Render each line of the material below as a row of a Markdown table with the columns "Row" and "Material line", skipping any blank lines. Leave the pictures out.
──────── Data extract
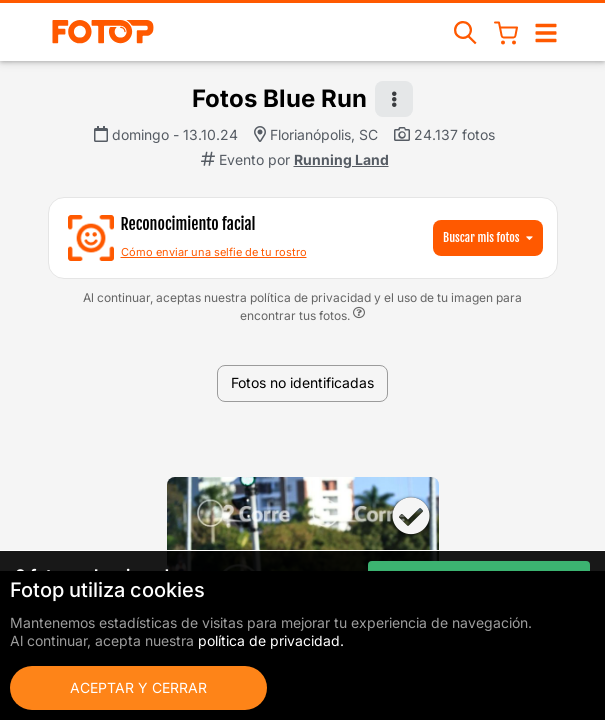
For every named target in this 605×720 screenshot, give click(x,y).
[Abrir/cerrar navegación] (546, 31)
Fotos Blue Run (279, 98)
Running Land (341, 159)
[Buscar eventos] (466, 31)
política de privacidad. (271, 640)
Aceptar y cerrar (138, 687)
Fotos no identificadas (302, 382)
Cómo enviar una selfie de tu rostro (214, 252)
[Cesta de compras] (506, 32)
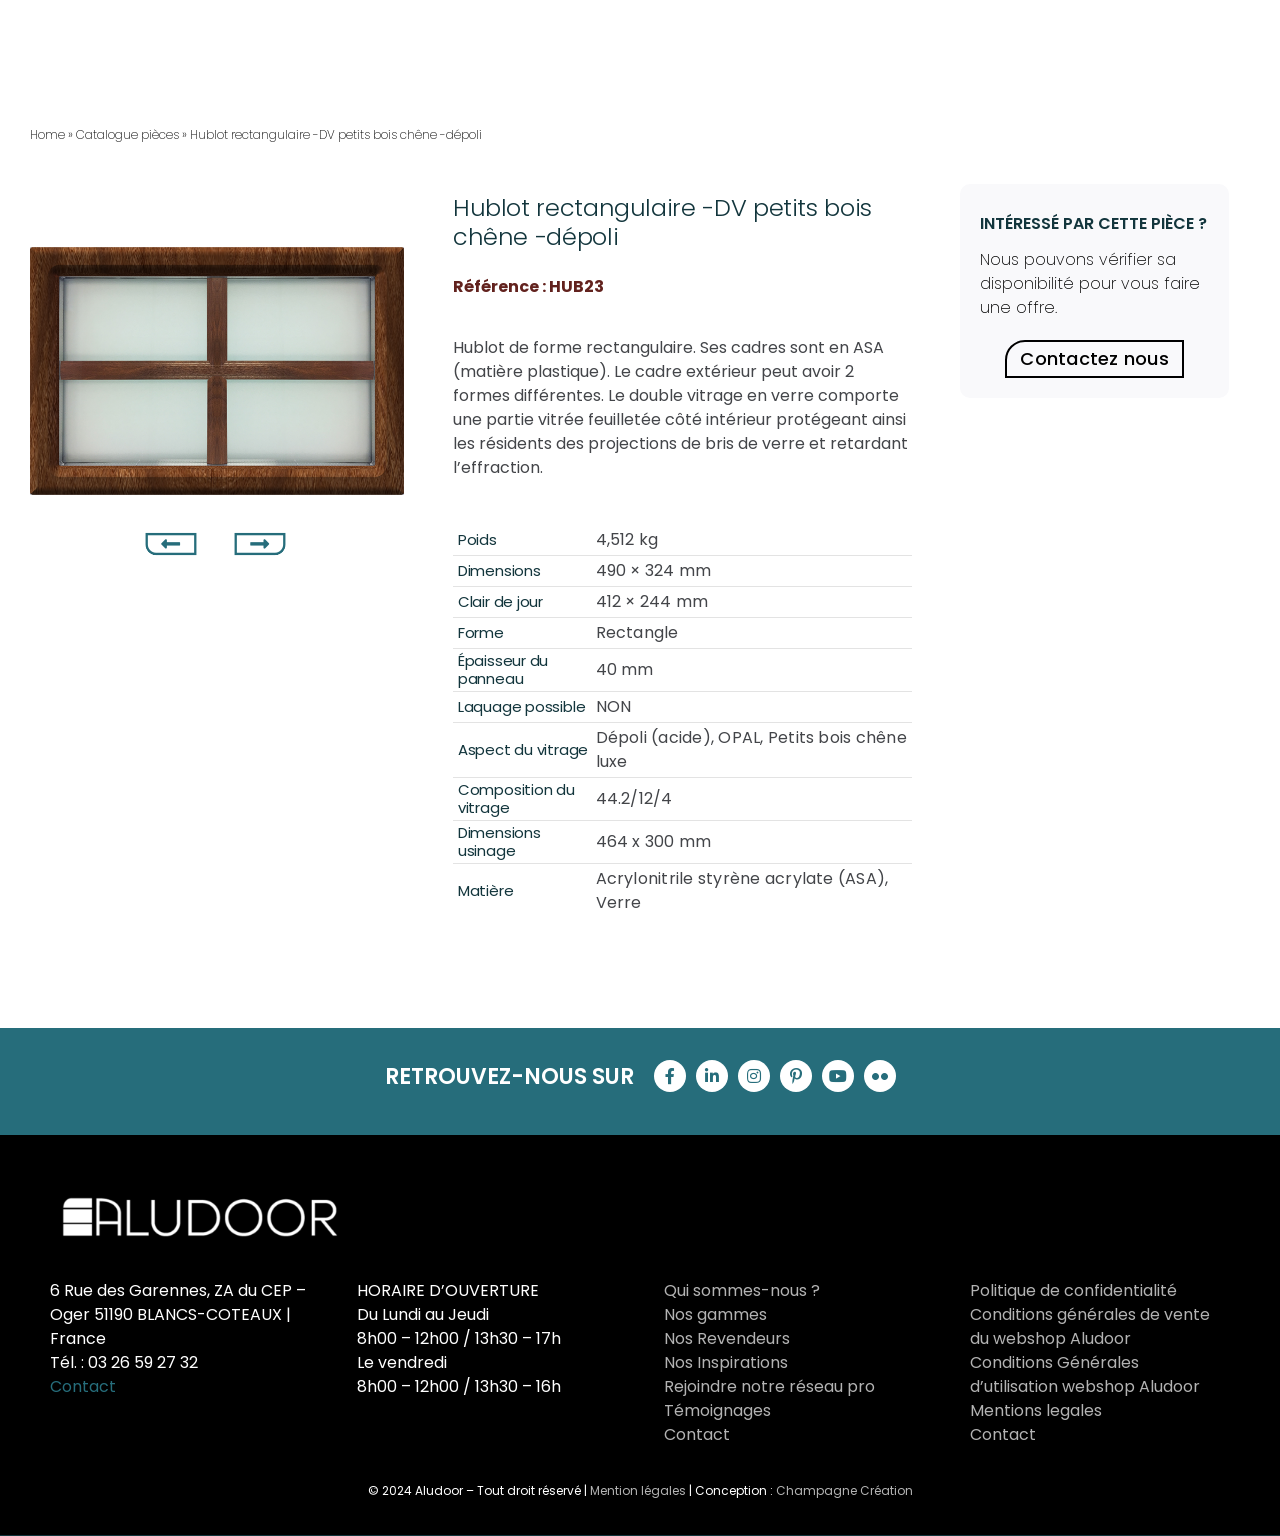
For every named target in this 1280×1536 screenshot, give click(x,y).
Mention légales (638, 1490)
────────────────
# Correct result
| Row | Material line |
|---|---|
| 1 | For every named target in this 605×720 screenshot, give click(x,y). |
| 2 | [Abrir/cerrar navegación] (546, 31) |
| 3 | Fotos Blue Run (279, 98) |
| 4 | Running Land (341, 159) |
| 5 | [Buscar eventos] (466, 31) |
| 6 | política de privacidad. (271, 640) |
| 7 | Aceptar y cerrar (138, 687) |
| 8 | Fotos no identificadas (302, 382) |
| 9 | Cómo enviar una selfie de tu rostro (214, 252) |
| 10 | [Cesta de compras] (506, 32) |
| 11 | For every named target in this 1280×1536 screenshot, give click(x,y). |
| 12 | Mention légales (638, 1490) |